Bargeld: Das sagt man so, wenn man uns sieht, ja.
Eine letzte Frage. Sogar Menschen, die in Berlin wohnen, bemerken, wie sich die Stadt vor ihren Augen verändert. Wie beobachten Sie diese Entwicklungen, wenn Sie von Ihren Wohnsitzen in San Francisco und Peking hin und wieder zurück nach Berlin kommen?
Bargeld: Berlin ist sprunghaft. Ich sehe Lokale öffnen und wenn ich das nächste Mal komme, sind die wieder zu. Ich bin zwar gebürtiger Berliner, aber wenn ich jetzt ne Karte zeichnen müsste mit den Orten, in denen ich mich in Berlin bewege, dann wäre der größte Teil Berlins für mich immer noch weiß, terra inkognita. Allerdings geht das wohl den meisten Leuten so, außer den Taxifahrern.
Die meisten Berliner haben kein wirkliches Gefühl für die Größe ihrer Stadt, weil sie aus ihrer unmittelbaren Umgebung so selten herauskommen. Berlin als Metropole entsteht eher in den Medien und in den Augen der Touristen.
Bargeld: Ich bin selber auf der Sozialhilfeseite von Berlin-Friedenau aufgewachsen. Die andere Seite von Friedenau ist ja eher eine Gegend für Günter Grass und seine Freunde. Meine Mutter wohnt immer noch in der Wohnung, in der ich groß geworden bin. Eine Schwester wohnt zwei Häuser weiter, die andere wohnt zwei Straßen entfernt. Nur mein Bruder hat es über die Grenzen Friedenaus geschafft, bis nach Berlin-Charlottenburg. Aber aus dem Bezirk kommt er auch nicht heraus.
Was würden Sie aus Ihren anderen Wohnorten nach Berlin verpflanzen?

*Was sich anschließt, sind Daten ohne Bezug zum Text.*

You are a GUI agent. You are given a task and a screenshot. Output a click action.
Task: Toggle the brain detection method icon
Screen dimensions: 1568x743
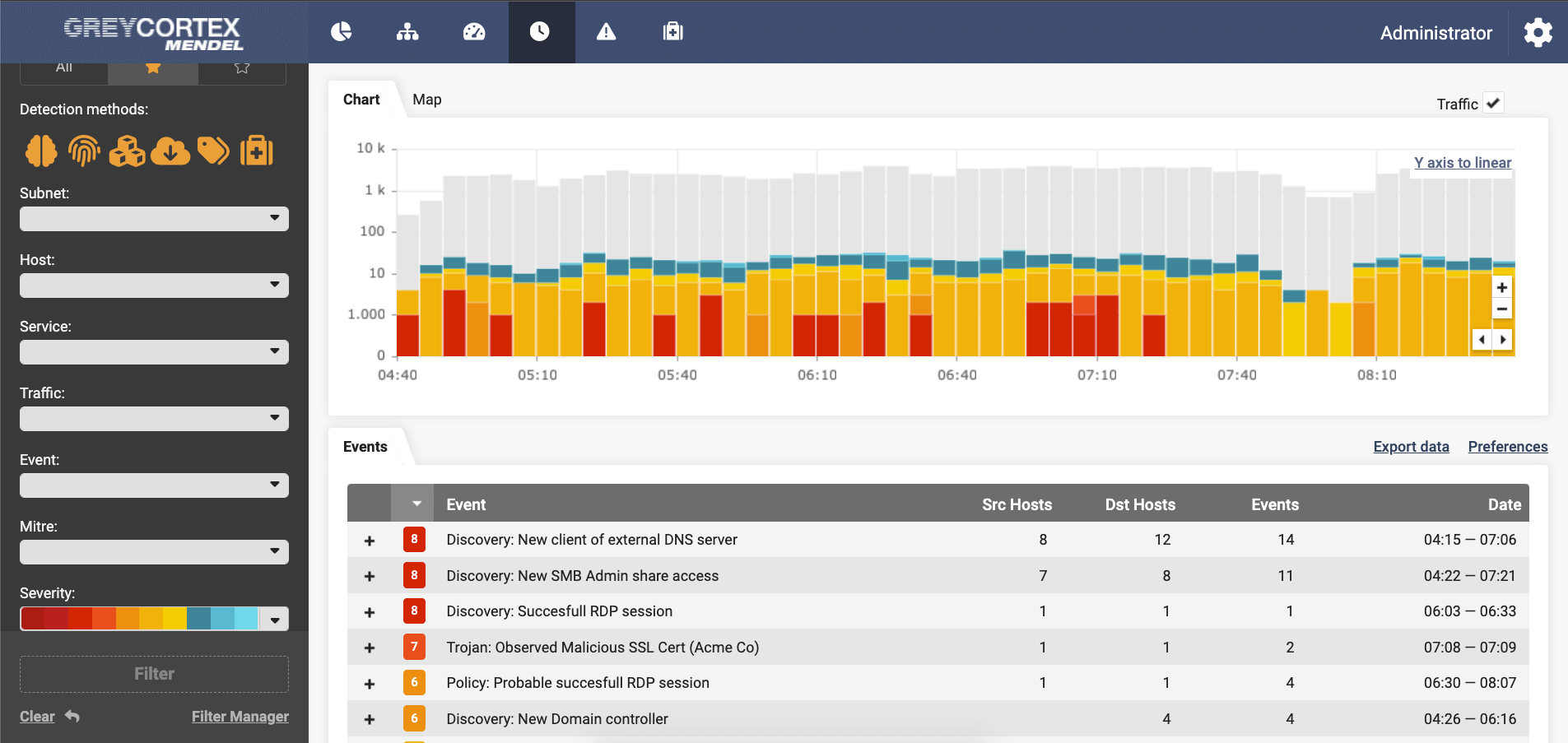coord(41,151)
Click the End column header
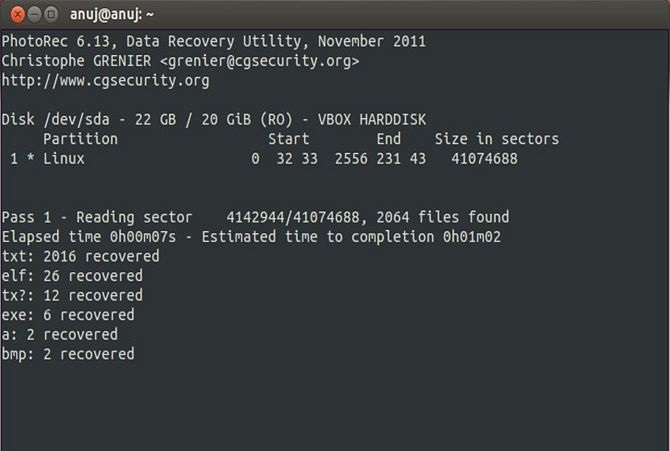670x451 pixels. 388,139

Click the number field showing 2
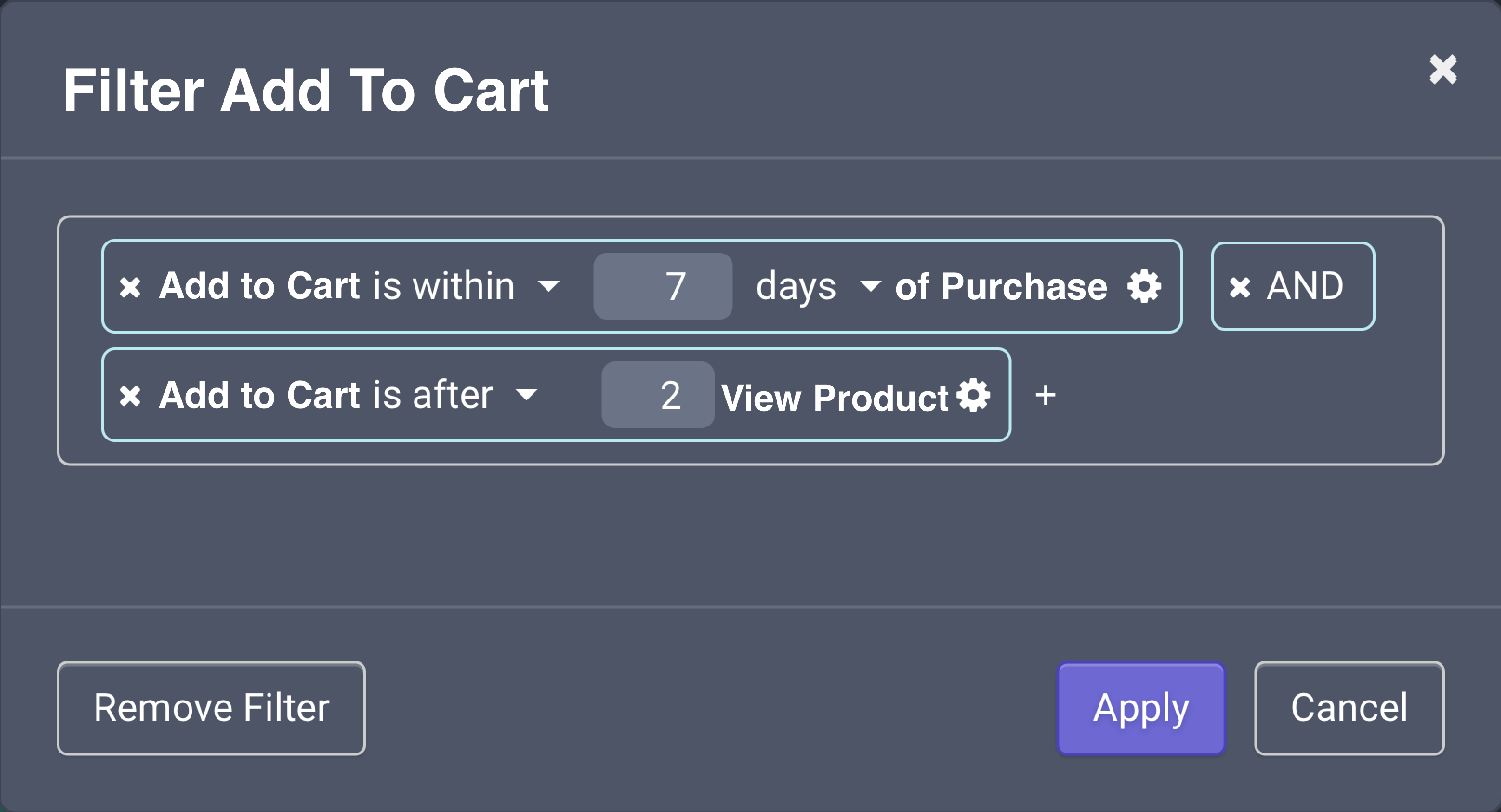(x=658, y=395)
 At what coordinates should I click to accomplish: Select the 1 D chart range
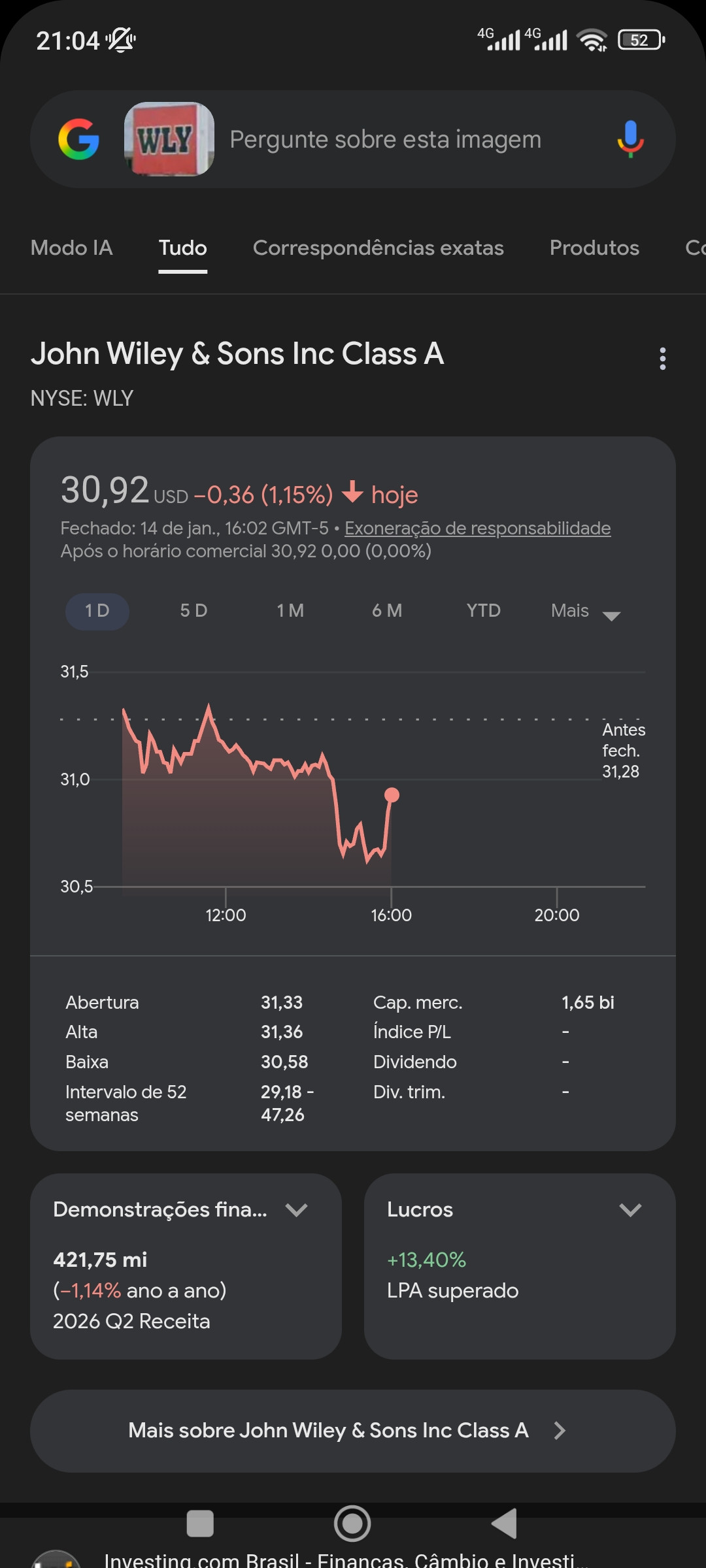coord(97,611)
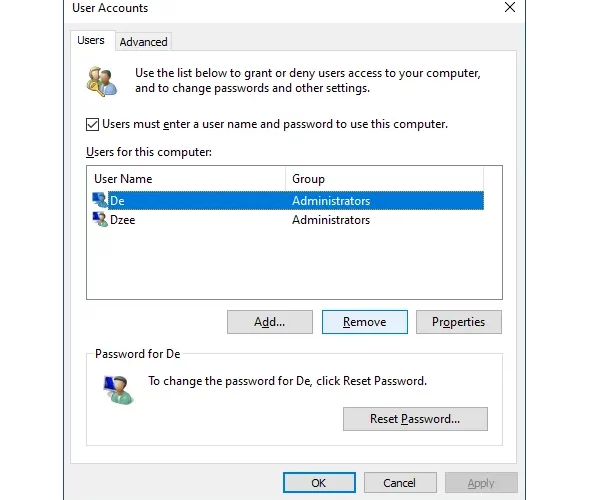
Task: Click the De user account icon
Action: pyautogui.click(x=100, y=200)
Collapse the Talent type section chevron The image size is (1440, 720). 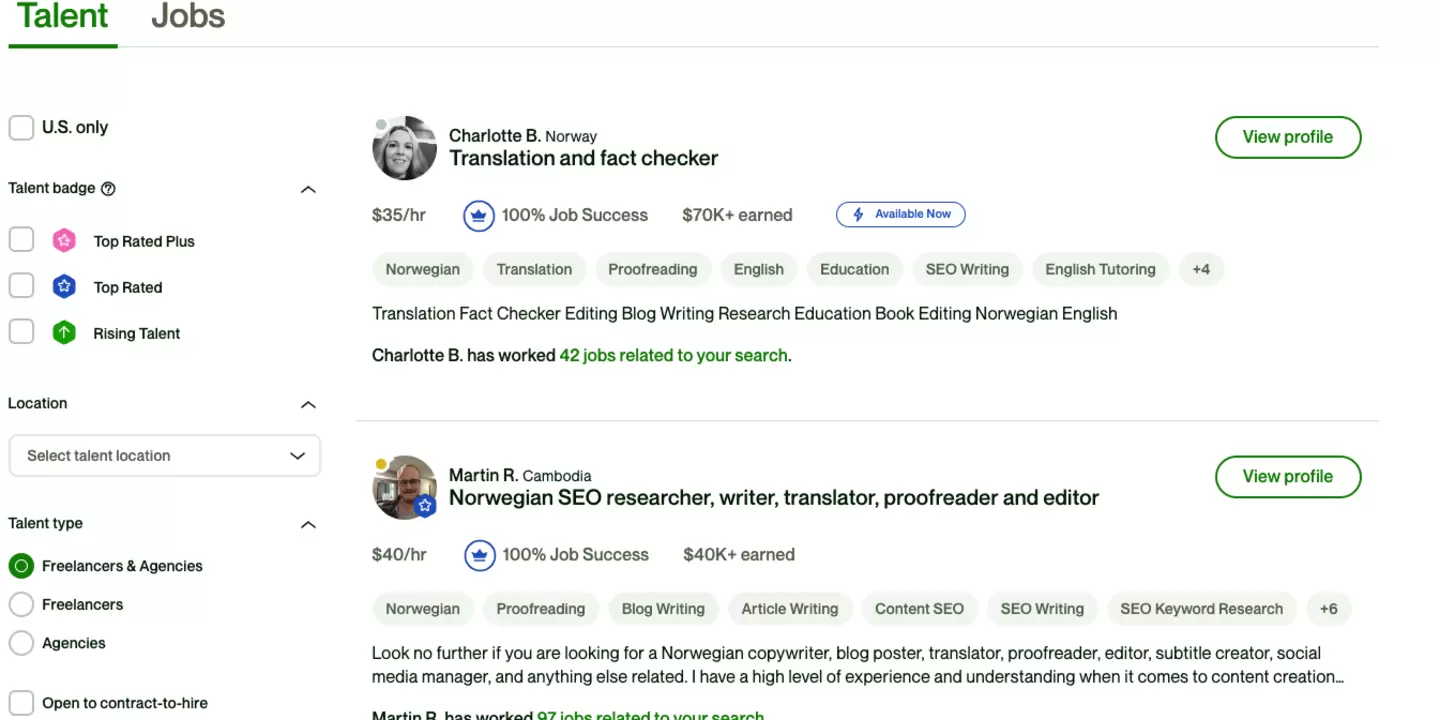(x=308, y=524)
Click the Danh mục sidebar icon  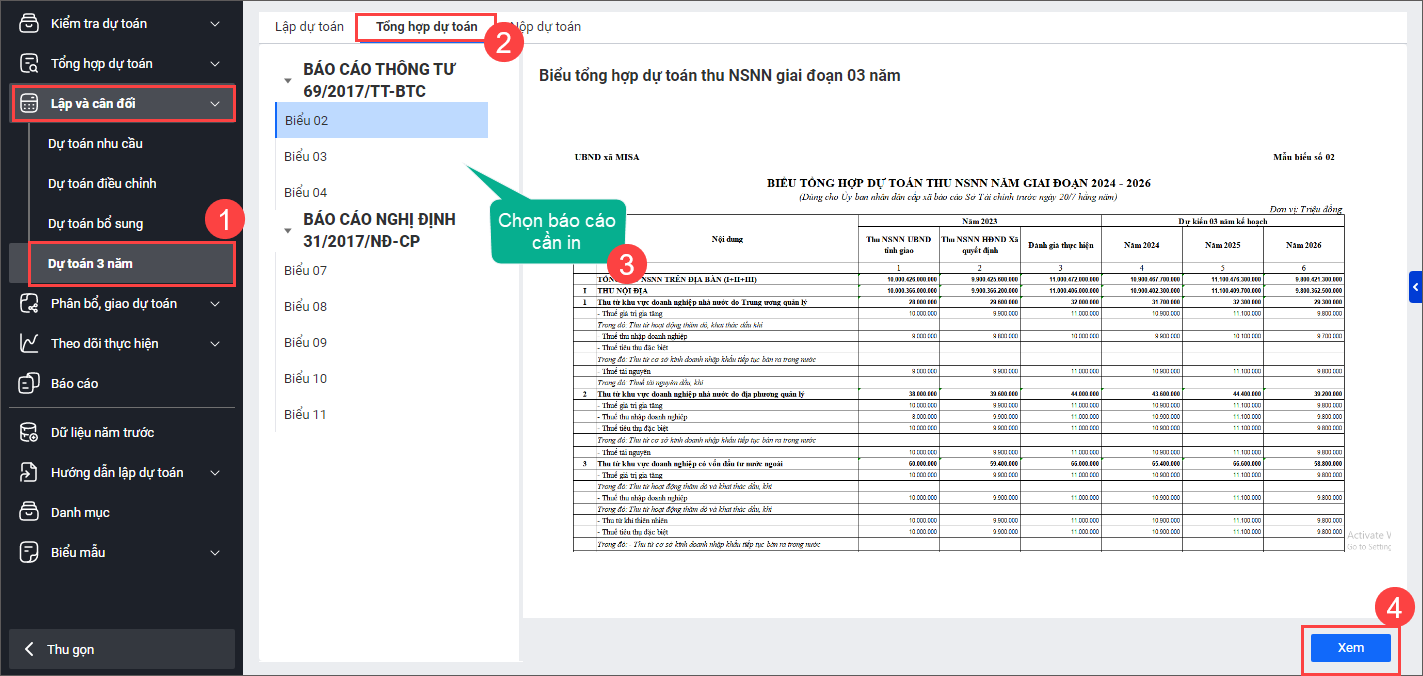coord(29,512)
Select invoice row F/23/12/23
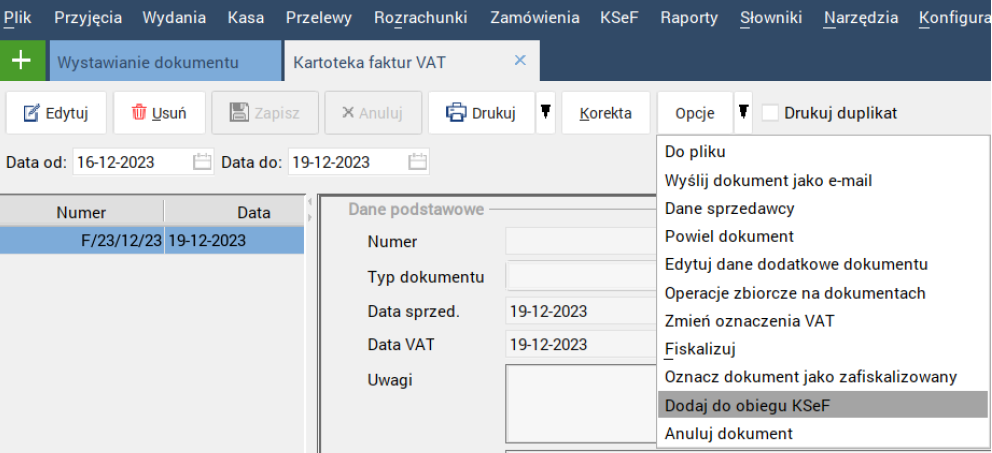The image size is (992, 453). coord(150,241)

Bargeld: Da gibt es einiges, was ich in Berlin vermisse. Es ist keine Legende, dass man chinesisch essen nur in China kann. Und den spürbaren Optimismus würde ich gerne nach Berlin mitnehmen. In Peking heißt es: Alles wird besser. Vor drei Jahren ging es uns schlechter, meinem Vater ging es schlechter, meinem Großvater ging es noch schlechter – es wird immer besser, jeden Monat, jede Woche. Das ist natürlich das komplette Gegenteil von dem Lebensgefühl, das du hier in Berlin kriegst.